On 1/4/21 10:38 PM, Darrick J. Wong wrote:
On Fri, Dec 18, 2020 at 12:29:10AM -0700, Allison Henderson wrote:
Because xattrs can be over a page in size, we need to handle possible
krealloc errors to avoid warnings
Which warnings?
Sorry, I should have included it here. The warning is:
[ +0.000016] WARNING: CPU: 1 PID: 20255 at mm/page_alloc.c:3446
get_page_from_freelist+0x100b/0x1690
and if we look at that line number we have this snippet:
/*
* We most definitely don't want callers attempting to
* allocate greater than order-1 page units with __GFP_NOFAIL.
*/
WARN_ON_ONCE((gfp_flags & __GFP_NOFAIL) && (order > 1));
Signed-off-by: Allison Henderson <allison.henderson@xxxxxxxxxx>
---
fs/xfs/xfs_log_recover.c | 5 ++++-
1 file changed, 4 insertions(+), 1 deletion(-)
diff --git a/fs/xfs/xfs_log_recover.c b/fs/xfs/xfs_log_recover.c
index 97f3130..295a5c6 100644
--- a/fs/xfs/xfs_log_recover.c
+++ b/fs/xfs/xfs_log_recover.c
@@ -2061,7 +2061,10 @@ xlog_recover_add_to_cont_trans(
old_ptr = item->ri_buf[item->ri_cnt-1].i_addr;
old_len = item->ri_buf[item->ri_cnt-1].i_len;
- ptr = krealloc(old_ptr, len + old_len, GFP_KERNEL | __GFP_NOFAIL);
+ ptr = krealloc(old_ptr, len + old_len, GFP_KERNEL);
Does the removal of NOFAIL increase the likelihood that log recovery
will fail instead of looping around looking for more memory?
I suppose it would?
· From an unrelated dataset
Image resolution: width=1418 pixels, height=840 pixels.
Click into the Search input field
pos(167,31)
But better to return the error code than proceed
with a NULL pointer. I would think it would be quickly proceeded with
questions of what else is causing memory pressure to build though.
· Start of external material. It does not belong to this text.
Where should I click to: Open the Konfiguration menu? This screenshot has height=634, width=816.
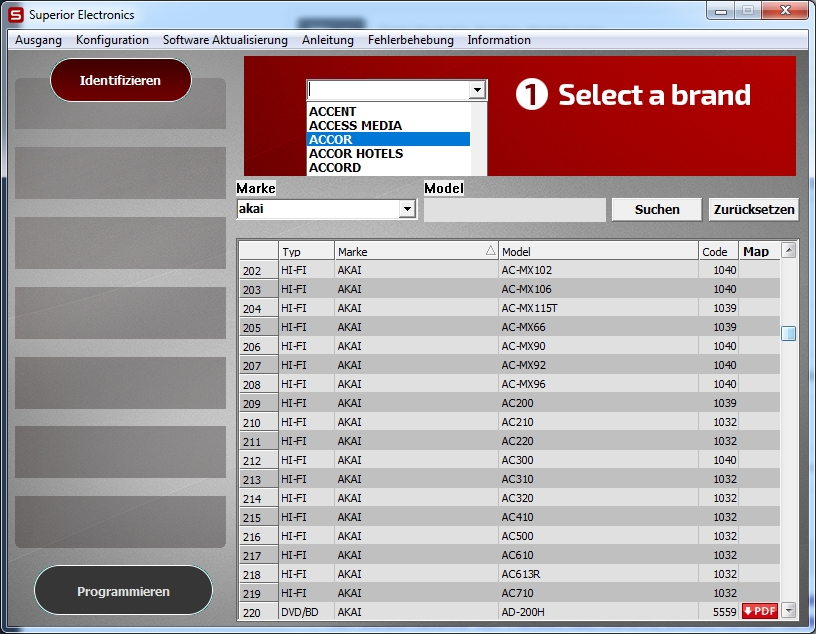point(112,40)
Hm, what /are/ we doing here, anyway? I guess someone logged a gigantic
xattri item, which gets split across multiple log records, and now we're
trying to staple all that back together? And perhaps the xattri item is
larger than a ... page(?) which causes dmesg warnings when combined with
NOFAIL?
Effectively yes, this is coming from one of the new test cases I came up
with to test the replay. It progressively sets larger and larger attrs
and pulls the error tag to see that it replays correctly. Up to 64k
which I think is where ATTR_MAX_VALUELEN is. I figured since we are
opening up a means of logging as much, its something that we should be
testing. :-)
Allison
--D
+ if (ptr == NULL)
+ return -ENOMEM;
+
memcpy(&ptr[old_len], dp, len);
item->ri_buf[item->ri_cnt-1].i_len += len;
item->ri_buf[item->ri_cnt-1].i_addr = ptr;
--
2.7.4